Ambari shows zeppelin server not started but the server is actually up and running

I am using HDP 2.4.2 and I had previously installed the zeppelin server. It was working fine but today when i restarted the cluster ( AWS nodes were restarted), Ambari shows that Zeppelin server is not running and fails to start the server with the following error:
Traceback (most recent call last):
File "/var/lib/ambari-agent/cache/stacks/HDP/2.4/services/ZEPPELIN/package/scripts/master.py", line 235, in <module>
Master().execute()
File "/usr/lib/python2.6/site-packages/resource_management/libraries/script/script.py", line 219, in execute
method(env)
File "/var/lib/ambari-agent/cache/stacks/HDP/2.4/services/ZEPPELIN/package/scripts/master.py", line 169, in start
+ params.zeppelin_log_file, user=params.zeppelin_user)
File "/usr/lib/python2.6/site-packages/resource_management/core/base.py", line 154, in __init__
self.env.run()
File "/usr/lib/python2.6/site-packages/resource_management/core/environment.py", line 158, in run
self.run_action(resource, action)
File "/usr/lib/python2.6/site-packages/resource_management/core/environment.py", line 121, in run_action
provider_action()
File "/usr/lib/python2.6/site-packages/resource_management/core/providers/system.py", line 238, in action_run
tries=self.resource.tries, try_sleep=self.resource.try_sleep)
File "/usr/lib/python2.6/site-packages/resource_management/core/shell.py", line 70, in inner
result = function(command, **kwargs)
File "/usr/lib/python2.6/site-packages/resource_management/core/shell.py", line 92, in checked_call
tries=tries, try_sleep=try_sleep)
File "/usr/lib/python2.6/site-packages/resource_management/core/shell.py", line 140, in _call_wrapper
result = _call(command, **kwargs_copy)
File "/usr/lib/python2.6/site-packages/resource_management/core/shell.py", line 291, in _call
raise Fail(err_msg)
resource_management.core.exceptions.Fail: Execution of '/usr/hdp/current/zeppelin-server/lib/bin/zeppelin-daemon.sh start >> /var/log/zeppelin/zeppelin-setup.log' returned 1. /usr/hdp/current/zeppelin-server/lib/bin/zeppelin-daemon.sh: line 187: /var/run/zeppelin-notebook/zeppelin-zeppelin-ip-10-0-0-11.eu-west-1.compute.internal.pid: Permission denied
cat: /var/run/zeppelin-notebook/zeppelin-zeppelin-ip-10-0-0-11.eu-west-1.compute.internal.pid: No such file or directory
In the zeppelin logs:
ERROR [2016-06-06 03:20:36,714] ({main} VFSNotebookRepo.java[list]:140) - Can't read note file:///usr/hdp/current/zeppelin-server/lib/notebook/screenshots java.io.IOException: file:///usr/hdp/current/zeppelin-server/lib/notebook/screenshots/note.json not found
ERROR [2016-06-06 03:34:12,795] ({main} Notebook.java[loadNoteFromRepo]:330) - Failed to load 2BHU1G67J java.io.IOException: file:///usr/hdp/current/zeppelin-server/lib/notebook/2BHU1G67J is not a directory
But for some reason, the zeppelin port is listening and despite these errors, the zeppelin server is running fine and executing all the queries.

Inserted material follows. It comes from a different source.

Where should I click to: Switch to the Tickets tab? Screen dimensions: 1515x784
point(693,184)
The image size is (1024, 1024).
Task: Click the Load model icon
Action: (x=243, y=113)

Please advice on how to correct the issue in Ambari and start the service without error from ambari.
The problem is with the PID file for the zeppelin service. It's either owned by the wrong user or has the wrong permissions. Manually stop the zeppelin service then delete the pid file locate at: /var/run/zeppelin-notebook/zeppelin-zeppelin-ip-10-0-0-11.eu-west-1.compute.internal.pid. Double check the owner/permissions on the /var/run/zeppelin-notebook folder as well. You should then be able to restart the service in the Ambari UI.